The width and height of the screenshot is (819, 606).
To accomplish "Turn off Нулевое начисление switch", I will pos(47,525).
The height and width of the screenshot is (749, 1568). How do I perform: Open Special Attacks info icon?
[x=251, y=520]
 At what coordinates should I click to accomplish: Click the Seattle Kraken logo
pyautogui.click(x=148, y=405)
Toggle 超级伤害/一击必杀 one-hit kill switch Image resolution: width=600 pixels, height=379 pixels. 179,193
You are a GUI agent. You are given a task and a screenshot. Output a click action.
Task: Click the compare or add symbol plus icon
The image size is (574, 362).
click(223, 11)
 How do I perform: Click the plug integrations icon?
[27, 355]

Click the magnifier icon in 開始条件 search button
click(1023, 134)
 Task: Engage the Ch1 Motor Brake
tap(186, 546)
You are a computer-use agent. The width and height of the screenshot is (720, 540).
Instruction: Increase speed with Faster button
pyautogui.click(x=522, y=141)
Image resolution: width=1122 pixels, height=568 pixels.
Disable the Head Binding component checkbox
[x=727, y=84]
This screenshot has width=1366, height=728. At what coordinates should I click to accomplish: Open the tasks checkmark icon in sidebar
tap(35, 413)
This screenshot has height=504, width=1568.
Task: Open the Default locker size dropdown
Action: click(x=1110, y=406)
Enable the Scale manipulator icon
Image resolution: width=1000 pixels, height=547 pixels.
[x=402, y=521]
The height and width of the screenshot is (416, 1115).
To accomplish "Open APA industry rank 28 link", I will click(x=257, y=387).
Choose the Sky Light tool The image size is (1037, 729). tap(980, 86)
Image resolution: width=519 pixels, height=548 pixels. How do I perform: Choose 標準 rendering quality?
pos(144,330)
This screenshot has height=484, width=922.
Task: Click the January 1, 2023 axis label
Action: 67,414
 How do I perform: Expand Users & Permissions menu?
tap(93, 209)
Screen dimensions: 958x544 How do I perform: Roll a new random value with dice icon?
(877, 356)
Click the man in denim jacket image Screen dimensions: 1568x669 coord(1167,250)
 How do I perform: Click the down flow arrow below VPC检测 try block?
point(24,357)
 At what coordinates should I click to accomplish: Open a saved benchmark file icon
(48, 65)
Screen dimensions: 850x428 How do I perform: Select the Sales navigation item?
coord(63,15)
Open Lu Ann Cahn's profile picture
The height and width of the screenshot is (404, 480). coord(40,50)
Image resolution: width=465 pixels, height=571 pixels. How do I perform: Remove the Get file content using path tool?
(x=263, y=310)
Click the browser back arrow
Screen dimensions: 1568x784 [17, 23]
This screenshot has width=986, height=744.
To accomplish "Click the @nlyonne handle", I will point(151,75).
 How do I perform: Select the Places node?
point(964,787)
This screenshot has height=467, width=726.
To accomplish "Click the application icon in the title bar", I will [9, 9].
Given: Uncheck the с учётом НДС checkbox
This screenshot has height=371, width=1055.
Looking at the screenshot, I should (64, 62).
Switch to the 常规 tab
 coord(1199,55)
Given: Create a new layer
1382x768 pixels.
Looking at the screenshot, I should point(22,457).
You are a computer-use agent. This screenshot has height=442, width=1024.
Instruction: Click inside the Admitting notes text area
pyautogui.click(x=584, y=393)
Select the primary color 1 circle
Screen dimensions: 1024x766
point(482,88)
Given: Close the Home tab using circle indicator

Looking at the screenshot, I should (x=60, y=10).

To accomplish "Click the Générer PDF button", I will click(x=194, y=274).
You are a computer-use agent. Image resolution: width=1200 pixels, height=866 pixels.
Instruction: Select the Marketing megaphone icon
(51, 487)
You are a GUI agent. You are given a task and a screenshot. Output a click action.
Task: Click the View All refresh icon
○ ○ ○ ○ ○ ○ ○
Extract all of the data shown above and repeat it verbatim.

The width and height of the screenshot is (819, 606).
To accomplish "Turn off Нулевое начисление switch", I will pos(47,525).
The height and width of the screenshot is (749, 1568). How do I perform: Open Special Attacks info icon?
[x=251, y=520]
 At what coordinates should I click to accomplish: Click the Seattle Kraken logo
pyautogui.click(x=148, y=405)
Toggle 超级伤害/一击必杀 one-hit kill switch Image resolution: width=600 pixels, height=379 pixels. 179,193
You are a GUI agent. You are given a task and a screenshot. Output a click action.
Task: Click the compare or add symbol plus icon
The image size is (574, 362).
click(223, 11)
 How do I perform: Click the plug integrations icon?
[27, 355]

Click the magnifier icon in 開始条件 search button
click(1023, 134)
 Task: Engage the Ch1 Motor Brake
tap(186, 546)
You are a computer-use agent. The width and height of the screenshot is (720, 540).
Instruction: Increase speed with Faster button
pyautogui.click(x=522, y=141)
Image resolution: width=1122 pixels, height=568 pixels.
Disable the Head Binding component checkbox
[x=727, y=84]
This screenshot has width=1366, height=728. At what coordinates should I click to accomplish: Open the tasks checkmark icon in sidebar
tap(35, 413)
This screenshot has height=504, width=1568.
Task: Open the Default locker size dropdown
Action: click(x=1110, y=406)
Enable the Scale manipulator icon
Image resolution: width=1000 pixels, height=547 pixels.
[x=402, y=521]
The height and width of the screenshot is (416, 1115).
To accomplish "Open APA industry rank 28 link", I will click(x=257, y=387).
Choose the Sky Light tool The image size is (1037, 729). tap(980, 86)
Image resolution: width=519 pixels, height=548 pixels. How do I perform: Choose 標準 rendering quality?
pos(144,330)
This screenshot has height=484, width=922.
Task: Click the January 1, 2023 axis label
Action: 67,414
 How do I perform: Expand Users & Permissions menu?
tap(93, 209)
Screen dimensions: 958x544 How do I perform: Roll a new random value with dice icon?
(877, 356)
Click the man in denim jacket image Screen dimensions: 1568x669 coord(1167,250)
 How do I perform: Click the down flow arrow below VPC检测 try block?
point(24,357)
 At what coordinates should I click to accomplish: Open a saved benchmark file icon
(48, 65)
Screen dimensions: 850x428 How do I perform: Select the Sales navigation item?
coord(63,15)
Open Lu Ann Cahn's profile picture
The height and width of the screenshot is (404, 480). coord(40,50)
Image resolution: width=465 pixels, height=571 pixels. How do I perform: Remove the Get file content using path tool?
(x=263, y=310)
Click the browser back arrow
Screen dimensions: 1568x784 [17, 23]
This screenshot has width=986, height=744.
To accomplish "Click the @nlyonne handle", I will point(151,75).
 How do I perform: Select the Places node?
point(964,787)
This screenshot has height=467, width=726.
To accomplish "Click the application icon in the title bar", I will [9, 9].
Given: Uncheck the с учётом НДС checkbox
This screenshot has height=371, width=1055.
Looking at the screenshot, I should (64, 62).
Switch to the 常规 tab
 coord(1199,55)
Given: Create a new layer
1382x768 pixels.
Looking at the screenshot, I should point(22,457).
You are a computer-use agent. This screenshot has height=442, width=1024.
Instruction: Click inside the Admitting notes text area
pyautogui.click(x=584, y=393)
Select the primary color 1 circle
Screen dimensions: 1024x766
point(482,88)
Given: Close the Home tab using circle indicator

Looking at the screenshot, I should (x=60, y=10).

To accomplish "Click the Générer PDF button", I will click(x=194, y=274).
You are a computer-use agent. Image resolution: width=1200 pixels, height=866 pixels.
Instruction: Select the Marketing megaphone icon
(51, 487)
You are a GUI agent. You are given a task and a screenshot. Output a click action.
Task: Click the View All refresh icon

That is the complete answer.